[Stored data entries]
-*-*-
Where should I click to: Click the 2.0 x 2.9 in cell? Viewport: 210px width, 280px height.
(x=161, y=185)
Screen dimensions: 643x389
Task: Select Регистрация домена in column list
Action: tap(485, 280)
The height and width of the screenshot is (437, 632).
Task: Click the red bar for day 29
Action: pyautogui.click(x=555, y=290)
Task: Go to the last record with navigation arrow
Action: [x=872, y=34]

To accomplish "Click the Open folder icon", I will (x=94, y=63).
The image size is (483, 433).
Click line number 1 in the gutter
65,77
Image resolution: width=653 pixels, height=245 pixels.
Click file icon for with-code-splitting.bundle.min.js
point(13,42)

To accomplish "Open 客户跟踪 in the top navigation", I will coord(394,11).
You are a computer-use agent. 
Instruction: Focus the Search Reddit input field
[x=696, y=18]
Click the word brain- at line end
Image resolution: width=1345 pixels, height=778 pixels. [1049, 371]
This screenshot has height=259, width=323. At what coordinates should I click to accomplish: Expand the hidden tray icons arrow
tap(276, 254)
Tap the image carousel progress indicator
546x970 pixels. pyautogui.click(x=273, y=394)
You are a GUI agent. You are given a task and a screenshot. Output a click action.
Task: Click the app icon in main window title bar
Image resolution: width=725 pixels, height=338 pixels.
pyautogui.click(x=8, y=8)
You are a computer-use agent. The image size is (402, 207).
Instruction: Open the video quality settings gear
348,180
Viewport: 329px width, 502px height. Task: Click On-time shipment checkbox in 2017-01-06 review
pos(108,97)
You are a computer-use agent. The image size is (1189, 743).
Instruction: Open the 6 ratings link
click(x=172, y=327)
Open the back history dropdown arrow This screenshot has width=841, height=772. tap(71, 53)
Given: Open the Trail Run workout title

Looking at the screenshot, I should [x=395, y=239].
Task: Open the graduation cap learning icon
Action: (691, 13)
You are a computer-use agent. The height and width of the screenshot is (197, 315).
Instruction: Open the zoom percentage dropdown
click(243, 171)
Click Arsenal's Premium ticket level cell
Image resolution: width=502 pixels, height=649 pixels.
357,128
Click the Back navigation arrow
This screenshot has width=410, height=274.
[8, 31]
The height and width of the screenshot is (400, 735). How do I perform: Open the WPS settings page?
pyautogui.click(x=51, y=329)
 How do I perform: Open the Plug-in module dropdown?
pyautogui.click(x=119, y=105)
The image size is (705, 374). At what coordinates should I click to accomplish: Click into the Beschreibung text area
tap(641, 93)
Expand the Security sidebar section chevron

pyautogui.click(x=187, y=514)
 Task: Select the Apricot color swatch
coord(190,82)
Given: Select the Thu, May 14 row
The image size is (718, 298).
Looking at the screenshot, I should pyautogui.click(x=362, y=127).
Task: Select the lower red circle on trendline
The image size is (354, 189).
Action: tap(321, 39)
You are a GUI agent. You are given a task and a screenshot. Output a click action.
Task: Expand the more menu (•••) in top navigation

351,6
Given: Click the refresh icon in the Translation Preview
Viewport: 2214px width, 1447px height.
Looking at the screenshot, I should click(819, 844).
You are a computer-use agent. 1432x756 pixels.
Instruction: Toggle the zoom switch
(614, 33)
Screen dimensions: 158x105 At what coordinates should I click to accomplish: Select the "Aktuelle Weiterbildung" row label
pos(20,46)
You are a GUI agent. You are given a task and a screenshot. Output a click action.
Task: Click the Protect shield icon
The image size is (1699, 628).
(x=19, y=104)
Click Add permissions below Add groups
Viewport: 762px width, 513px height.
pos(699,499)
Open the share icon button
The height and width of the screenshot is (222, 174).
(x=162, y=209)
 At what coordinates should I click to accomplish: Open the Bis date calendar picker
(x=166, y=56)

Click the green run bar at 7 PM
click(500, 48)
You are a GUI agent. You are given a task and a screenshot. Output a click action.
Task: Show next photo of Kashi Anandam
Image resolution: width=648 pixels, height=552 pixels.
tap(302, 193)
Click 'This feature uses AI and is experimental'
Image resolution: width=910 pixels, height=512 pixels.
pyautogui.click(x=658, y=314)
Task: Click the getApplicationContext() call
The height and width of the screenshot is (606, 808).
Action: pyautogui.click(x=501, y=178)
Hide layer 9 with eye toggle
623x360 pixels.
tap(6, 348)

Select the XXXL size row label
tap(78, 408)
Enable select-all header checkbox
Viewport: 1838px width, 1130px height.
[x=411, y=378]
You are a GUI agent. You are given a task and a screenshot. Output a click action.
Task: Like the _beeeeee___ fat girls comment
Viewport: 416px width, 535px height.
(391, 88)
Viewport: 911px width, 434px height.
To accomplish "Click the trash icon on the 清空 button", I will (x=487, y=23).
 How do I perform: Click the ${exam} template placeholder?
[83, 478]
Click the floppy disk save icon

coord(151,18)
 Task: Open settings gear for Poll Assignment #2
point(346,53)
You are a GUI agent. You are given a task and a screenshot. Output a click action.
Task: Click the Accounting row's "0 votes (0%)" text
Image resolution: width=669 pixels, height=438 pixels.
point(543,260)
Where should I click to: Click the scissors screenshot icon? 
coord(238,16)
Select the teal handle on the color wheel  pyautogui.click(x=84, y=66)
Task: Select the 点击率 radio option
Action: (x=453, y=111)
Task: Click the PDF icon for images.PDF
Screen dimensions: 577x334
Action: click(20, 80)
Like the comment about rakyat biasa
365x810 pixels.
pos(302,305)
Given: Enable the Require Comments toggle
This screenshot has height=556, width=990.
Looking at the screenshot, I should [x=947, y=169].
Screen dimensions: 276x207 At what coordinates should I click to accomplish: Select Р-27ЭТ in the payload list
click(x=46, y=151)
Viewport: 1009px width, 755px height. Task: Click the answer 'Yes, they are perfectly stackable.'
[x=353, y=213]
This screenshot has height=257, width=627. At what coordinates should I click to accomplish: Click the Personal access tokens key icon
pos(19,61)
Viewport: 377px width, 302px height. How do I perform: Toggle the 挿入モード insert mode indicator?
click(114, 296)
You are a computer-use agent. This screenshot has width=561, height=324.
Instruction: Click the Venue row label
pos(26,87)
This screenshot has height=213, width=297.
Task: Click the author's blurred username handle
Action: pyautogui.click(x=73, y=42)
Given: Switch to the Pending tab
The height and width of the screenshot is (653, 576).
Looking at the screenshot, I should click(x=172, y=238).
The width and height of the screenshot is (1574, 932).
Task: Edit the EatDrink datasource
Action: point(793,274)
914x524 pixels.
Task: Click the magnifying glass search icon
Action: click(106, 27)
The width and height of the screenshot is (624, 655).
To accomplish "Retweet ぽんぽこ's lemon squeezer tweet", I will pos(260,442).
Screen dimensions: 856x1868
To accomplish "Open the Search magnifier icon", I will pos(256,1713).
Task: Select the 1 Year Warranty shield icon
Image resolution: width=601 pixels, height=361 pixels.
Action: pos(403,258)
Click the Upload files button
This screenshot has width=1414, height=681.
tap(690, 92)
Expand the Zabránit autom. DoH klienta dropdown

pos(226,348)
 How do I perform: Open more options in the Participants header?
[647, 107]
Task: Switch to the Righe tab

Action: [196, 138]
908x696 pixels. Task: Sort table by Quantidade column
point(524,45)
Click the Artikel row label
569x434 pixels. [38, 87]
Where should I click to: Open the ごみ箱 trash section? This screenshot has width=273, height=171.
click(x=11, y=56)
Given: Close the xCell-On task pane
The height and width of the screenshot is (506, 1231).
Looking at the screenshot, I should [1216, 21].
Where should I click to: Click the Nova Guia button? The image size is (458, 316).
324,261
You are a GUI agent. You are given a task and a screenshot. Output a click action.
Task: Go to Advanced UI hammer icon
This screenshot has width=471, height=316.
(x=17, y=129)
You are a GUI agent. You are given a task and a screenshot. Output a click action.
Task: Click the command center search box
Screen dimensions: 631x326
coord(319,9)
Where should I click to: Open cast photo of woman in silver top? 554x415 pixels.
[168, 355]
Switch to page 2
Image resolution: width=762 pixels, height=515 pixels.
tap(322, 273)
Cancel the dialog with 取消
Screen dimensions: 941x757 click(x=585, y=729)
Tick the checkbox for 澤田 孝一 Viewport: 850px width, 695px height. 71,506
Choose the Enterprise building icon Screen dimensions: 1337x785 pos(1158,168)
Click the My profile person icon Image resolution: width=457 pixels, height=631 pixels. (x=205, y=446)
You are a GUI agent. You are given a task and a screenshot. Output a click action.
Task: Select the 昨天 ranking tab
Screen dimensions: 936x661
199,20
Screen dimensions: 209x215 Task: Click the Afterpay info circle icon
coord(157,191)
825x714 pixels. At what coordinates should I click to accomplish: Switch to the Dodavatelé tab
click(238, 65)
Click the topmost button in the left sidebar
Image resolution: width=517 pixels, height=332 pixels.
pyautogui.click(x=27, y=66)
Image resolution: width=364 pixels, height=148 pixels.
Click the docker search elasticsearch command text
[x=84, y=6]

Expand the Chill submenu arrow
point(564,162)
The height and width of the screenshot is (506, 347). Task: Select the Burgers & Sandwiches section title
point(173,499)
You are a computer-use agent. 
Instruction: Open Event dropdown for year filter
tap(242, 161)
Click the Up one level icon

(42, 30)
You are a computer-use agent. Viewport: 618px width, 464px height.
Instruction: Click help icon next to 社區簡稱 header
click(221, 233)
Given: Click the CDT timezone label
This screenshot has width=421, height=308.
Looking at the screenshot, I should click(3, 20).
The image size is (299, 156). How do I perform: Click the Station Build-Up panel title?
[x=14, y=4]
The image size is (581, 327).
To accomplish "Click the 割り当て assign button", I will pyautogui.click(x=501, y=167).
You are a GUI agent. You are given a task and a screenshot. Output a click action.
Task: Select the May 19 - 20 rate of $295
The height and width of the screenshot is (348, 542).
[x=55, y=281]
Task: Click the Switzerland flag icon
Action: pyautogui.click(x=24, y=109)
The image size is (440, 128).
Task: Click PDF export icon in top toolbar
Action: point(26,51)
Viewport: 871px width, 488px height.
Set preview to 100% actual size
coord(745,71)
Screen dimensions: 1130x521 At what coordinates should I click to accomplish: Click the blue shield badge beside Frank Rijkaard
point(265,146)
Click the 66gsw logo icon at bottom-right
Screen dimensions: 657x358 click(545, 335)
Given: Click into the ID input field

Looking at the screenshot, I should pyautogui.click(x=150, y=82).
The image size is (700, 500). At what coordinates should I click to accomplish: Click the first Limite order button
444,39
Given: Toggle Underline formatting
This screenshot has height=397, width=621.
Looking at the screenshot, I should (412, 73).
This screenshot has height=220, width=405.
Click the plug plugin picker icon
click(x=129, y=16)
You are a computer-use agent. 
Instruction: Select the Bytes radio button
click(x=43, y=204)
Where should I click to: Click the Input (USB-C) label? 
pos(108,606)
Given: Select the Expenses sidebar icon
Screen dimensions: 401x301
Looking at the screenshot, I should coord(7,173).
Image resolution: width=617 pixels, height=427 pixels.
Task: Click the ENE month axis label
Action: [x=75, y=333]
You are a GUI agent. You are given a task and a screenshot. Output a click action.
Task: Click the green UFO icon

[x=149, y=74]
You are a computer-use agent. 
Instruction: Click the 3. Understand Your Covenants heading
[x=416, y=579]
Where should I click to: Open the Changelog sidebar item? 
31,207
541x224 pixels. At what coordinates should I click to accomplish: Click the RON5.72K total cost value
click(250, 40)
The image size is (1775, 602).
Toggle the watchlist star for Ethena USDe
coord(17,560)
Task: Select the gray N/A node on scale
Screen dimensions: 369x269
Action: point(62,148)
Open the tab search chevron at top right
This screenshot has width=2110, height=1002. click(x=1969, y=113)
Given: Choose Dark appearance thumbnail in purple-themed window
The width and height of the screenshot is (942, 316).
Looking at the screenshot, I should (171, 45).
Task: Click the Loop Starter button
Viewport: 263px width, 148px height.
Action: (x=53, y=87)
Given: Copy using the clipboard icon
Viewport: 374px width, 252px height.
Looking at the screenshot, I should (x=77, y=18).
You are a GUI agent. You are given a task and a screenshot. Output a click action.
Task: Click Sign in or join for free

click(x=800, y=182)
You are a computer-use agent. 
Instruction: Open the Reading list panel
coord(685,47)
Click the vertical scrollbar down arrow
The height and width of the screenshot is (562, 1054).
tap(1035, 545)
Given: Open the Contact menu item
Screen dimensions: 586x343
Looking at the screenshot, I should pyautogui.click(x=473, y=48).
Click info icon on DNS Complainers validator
-*-*-
* _INSTRUCTIONS TO FOLLOW_:
Lines from the records above that hold "will" are the ones to list.

* _EXERCISE OUTPUT_:
To accomplish "Click the Open folder icon", I will (x=94, y=63).
To accomplish "Open 客户跟踪 in the top navigation", I will coord(394,11).
To accomplish "Click the trash icon on the 清空 button", I will (x=487, y=23).
To accomplish "Retweet ぽんぽこ's lemon squeezer tweet", I will pos(260,442).
To accomplish "Open the Search magnifier icon", I will pos(256,1713).
To accomplish "Click the 割り当て assign button", I will pyautogui.click(x=501, y=167).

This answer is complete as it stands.